KELLIE NEWSOME: And I’m Kellie Newsome, a psychiatric NP and a dedicated reader of every issue.
This month, an FDA panel voted to reject MDMA assisted psychotherapy for PTSD. That doesn’t mean the case is closed. The panel is an independent group of 11 scientists, clinicians, and patient advocates who advise the FDA. The FDA will make their final decision in August, and while there’s still a chance for approval we are not optimistic. 90% of the panel members voted against it, and the agency usually follows their advice.
Sexual boundary violations – which we covered last week – were one of the reasons for the fail. Last year, we warned about this potential in a special issue on psychedelics, but we didn’t anticipate it would happen under the registered eye of a clinical trial. But that was not the only problem that sank MDMA. Another was functional unblinding – which means that even though this was set up as a double blind trials, patients – and the therapists – could usually tell who got the placebo.
CHRIS AIKEN: Imagine you sign up for an MDMA trial, and the investigator tells you you’re going to get either MDMA or a placebo.
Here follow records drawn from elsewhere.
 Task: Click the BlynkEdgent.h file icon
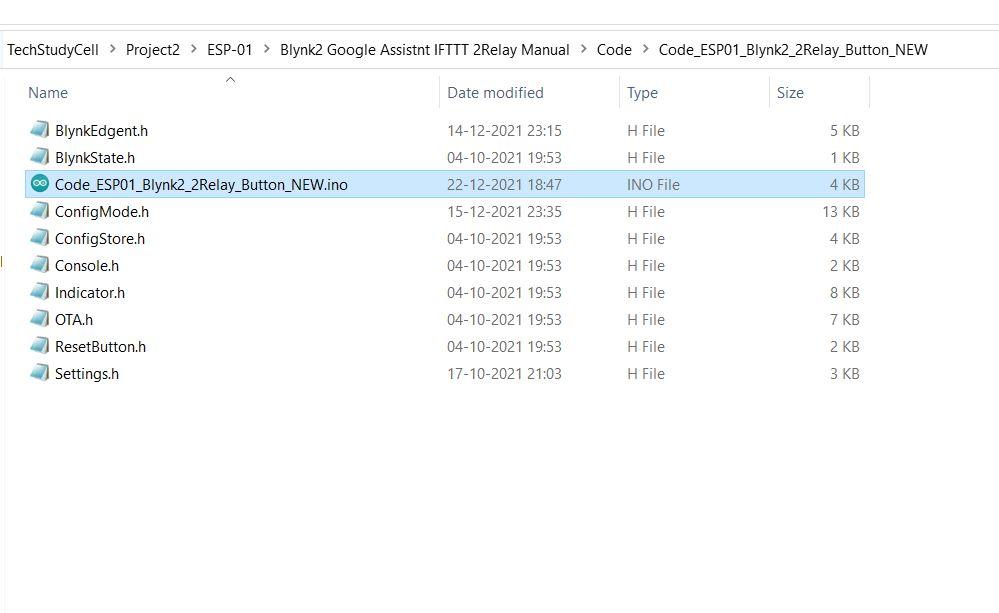coord(40,130)
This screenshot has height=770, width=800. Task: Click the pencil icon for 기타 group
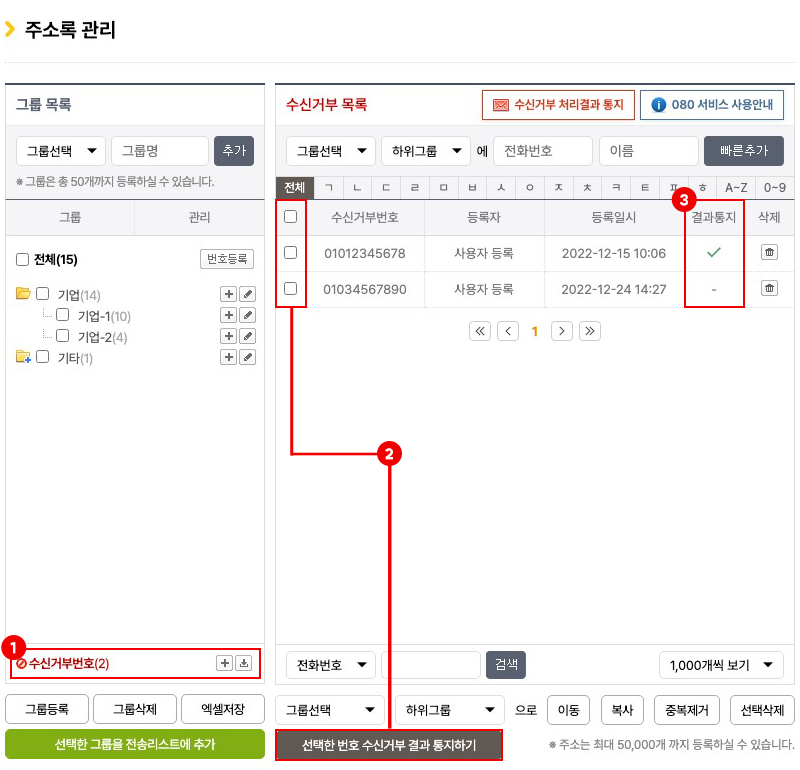point(248,358)
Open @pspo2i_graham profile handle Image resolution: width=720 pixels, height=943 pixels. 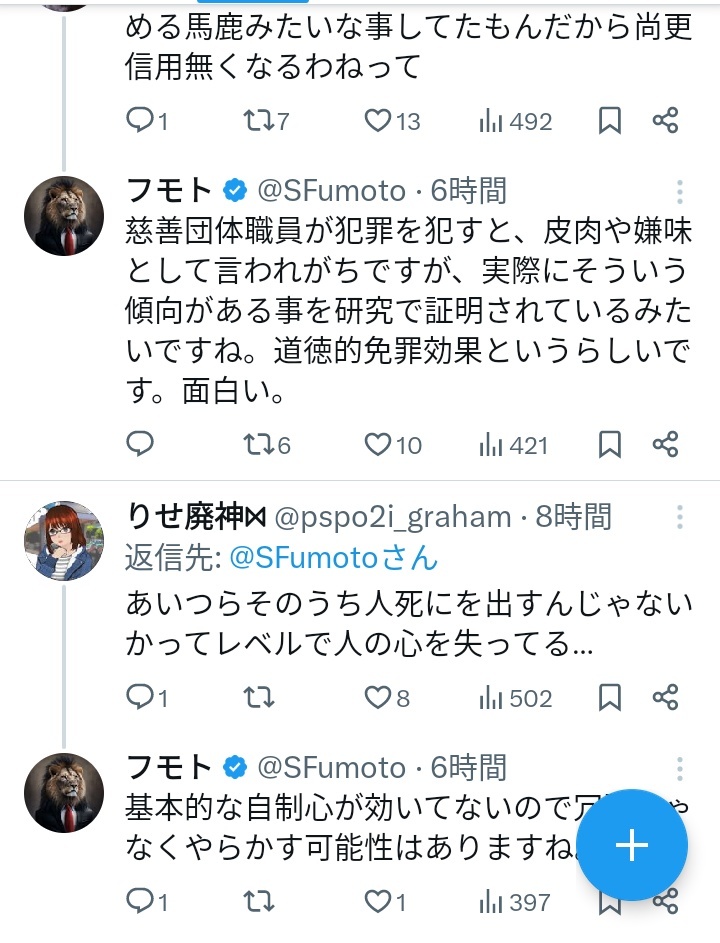(x=392, y=517)
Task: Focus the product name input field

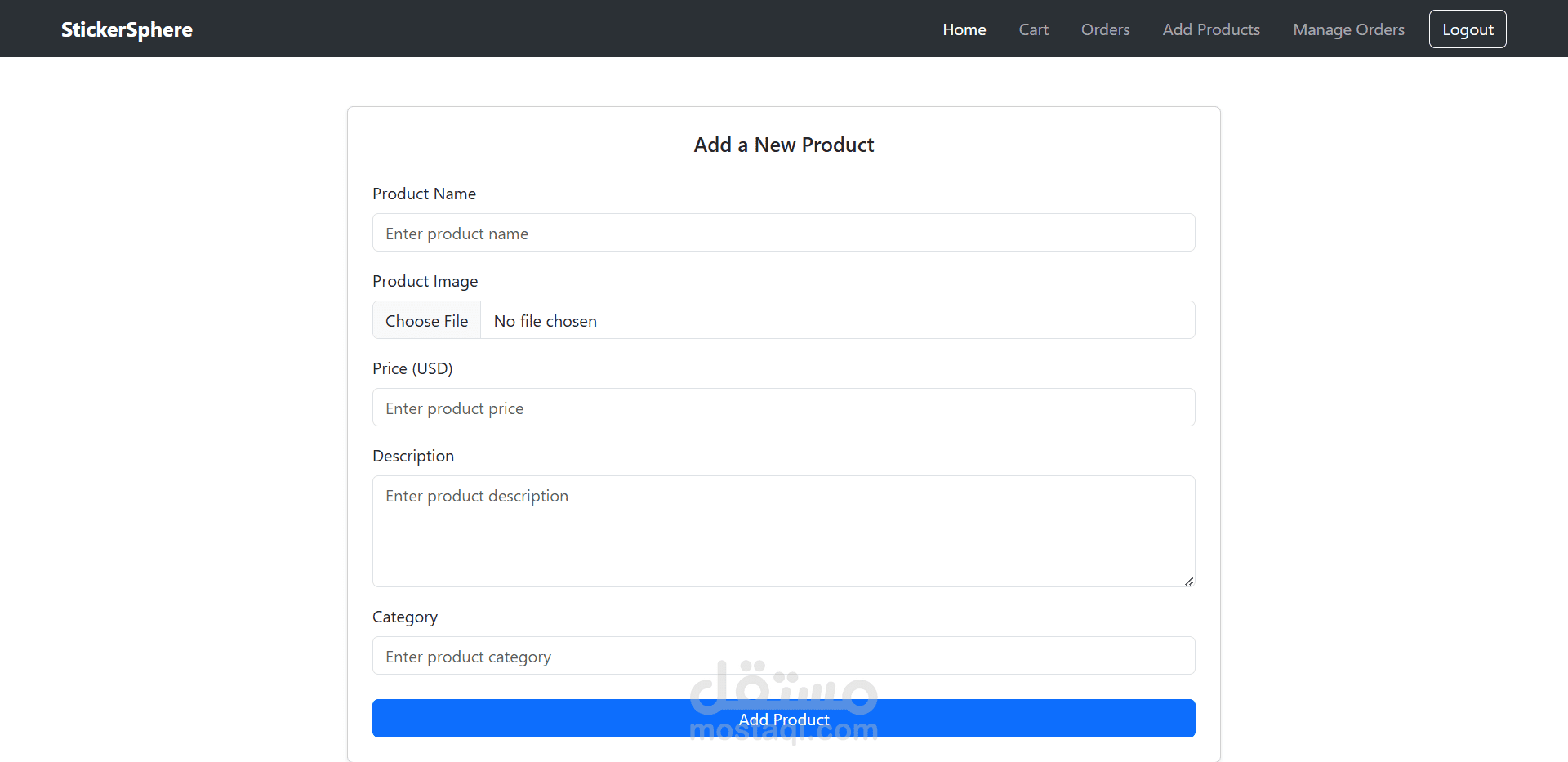Action: tap(783, 233)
By bad luck of the draw you get the sugar pill. What are the chances that you’ll be fooled? That your mind will stir itself into an altered state and you’ll believe you got the real thing? These studies give us an answer. The chances are small, around 16% of people who got the placebo thought they got MDMA. The other 84% guessed right – and that may have changed how they experienced or even reported their symptoms.
Now imagine you are a therapist in this trial. Would you be able to tell who got MDMA vs placebo? We opened our last episode with a recording of MDMA therapy – in both the video and audio you see facial expressions, muscle movements, a whole mental status that is unlike anything I’ve encountered in an outpatient setting. So it’s likely the blind was broken for therapists as well. Therapists might have been a little more exuberant about the therapeutic work if they knew their patient got the real thing. They might have rated their patients a little better. And they may even have asked the patients to do the same which – if we believe the anectodal reports – they did.
Some of the subjects who received MDMA said that their therapist coaxed them to report better recovery than they actually had, with the implication that they’d be helping others by getting this remarkable drug approved.
We’re going to play an example from New York Magazine’s podcast Cover Story – it’s a great series that broke the story of the MAPS fiasco. All of the subjects they interviewed said they were told by their therapists how lucky they were to be in the MDMA trial, and how their participation would bring this remarkable treatment to the greater world. They interviewed Mel – who described how she feigned recovery so that she wouldn’t disappoint her therapists.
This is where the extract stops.